ESPN
Is America ready for an openly gay NFL player?
Yes, of course. That's kind of a silly question if you think about it in terms of how the end of "Don't Ask, Don't Tell" played out.
Did you forget about that? So did everybody else. Despite the fear-mongering that it would affect morale, there seems to have been little actual impact in allowing gay men and women serving openly in the military.
I noted in my end-of-year review about how amazingly gay I found the year 2013 that pretty much the last threshold for cultural gay tolerance to be hammered out in the United States was in professional sports. Though there are openly gay male athletes in the less prominent professional sports like soccer and boxing, we still do not have an openly gay male athletes currently competing in professional baseball, basketball or football.
Then this weekend, Michael Sam, a top lineman from the University of Missouri, came out of the closet (to the media – this teammates already knew). It matters because he's apparently a good enough player to make the transition to the NFL. If he's drafted in May, he would become the first openly gay actively competing football player. That's assuming no existing players come out of the closet in the meantime.
That the media is making such a big deal out of Sam may seem a little strange, particularly to those who are and have always been down with the gay folks. It's helpful to consider the idea that we're writing the last chapter in a very lengthy book of American history. The advancement and acceptance of an openly gay male pro athlete (sorry pioneering ladies – we know you were first) is the final stage of cultural acceptance of gay people living openly and happily without having to hide who they are. The Onion, in their usual fashion, made a joke out of it in August that's funny but insightful: "Area Teen Quickly Running Out Of Chances To Be First Openly Gay Anything."

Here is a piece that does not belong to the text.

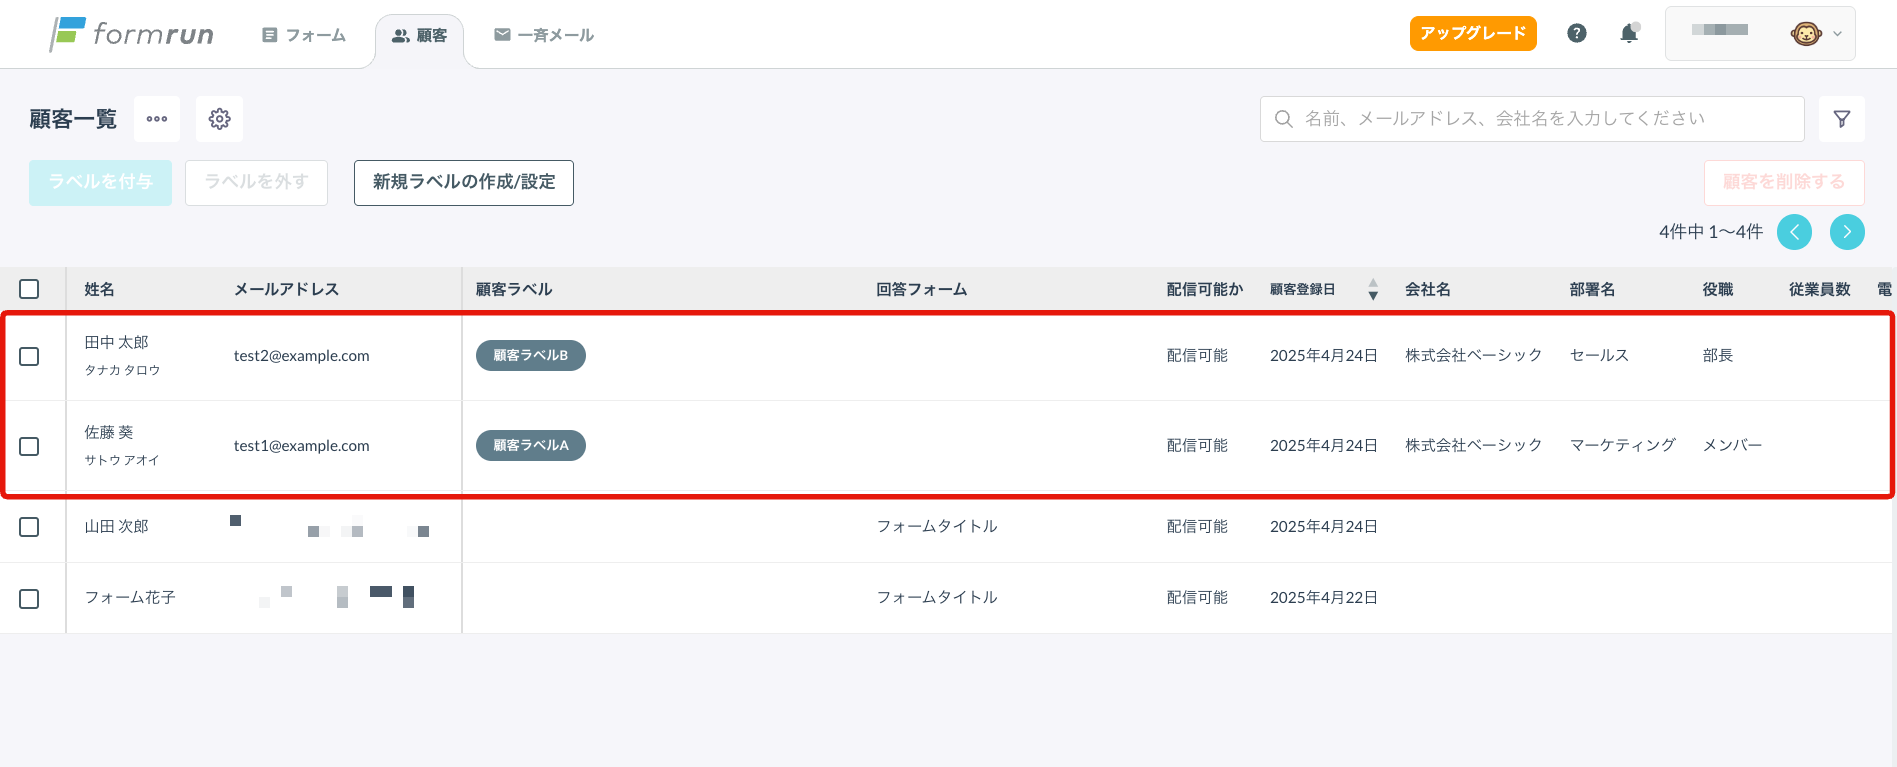This screenshot has height=767, width=1897.
Task: Click the アップグレード button
Action: [1473, 33]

Obviously, there are still so many more conflicts and debates about how gay people are treated by the law and what "rights" apply (scare quotes due to the fundamental cultural disagreement about what even constitutes a right). Today gay couples filed suit in Ohio to force the state to recognize their marriages, a battle being replicated in several states right now.
And though homophobia may be on the decline, it's naïve to think it's going to fade into nothingness. Racism and sexism still exist. There's always some sort of justification for believing some humans should be treated as lesser to others for reasons that should have no actual bearing.
But all eyes are on Sam because this is the final doorway in America for cultural acceptance. It marks the end of certain silly ideas about how masculinity informs sexuality that have had lasting impacts on the psyches of straights and gays alike for decades. It's a huge deal, though the impact may not be fully grasped except in retrospect years from now.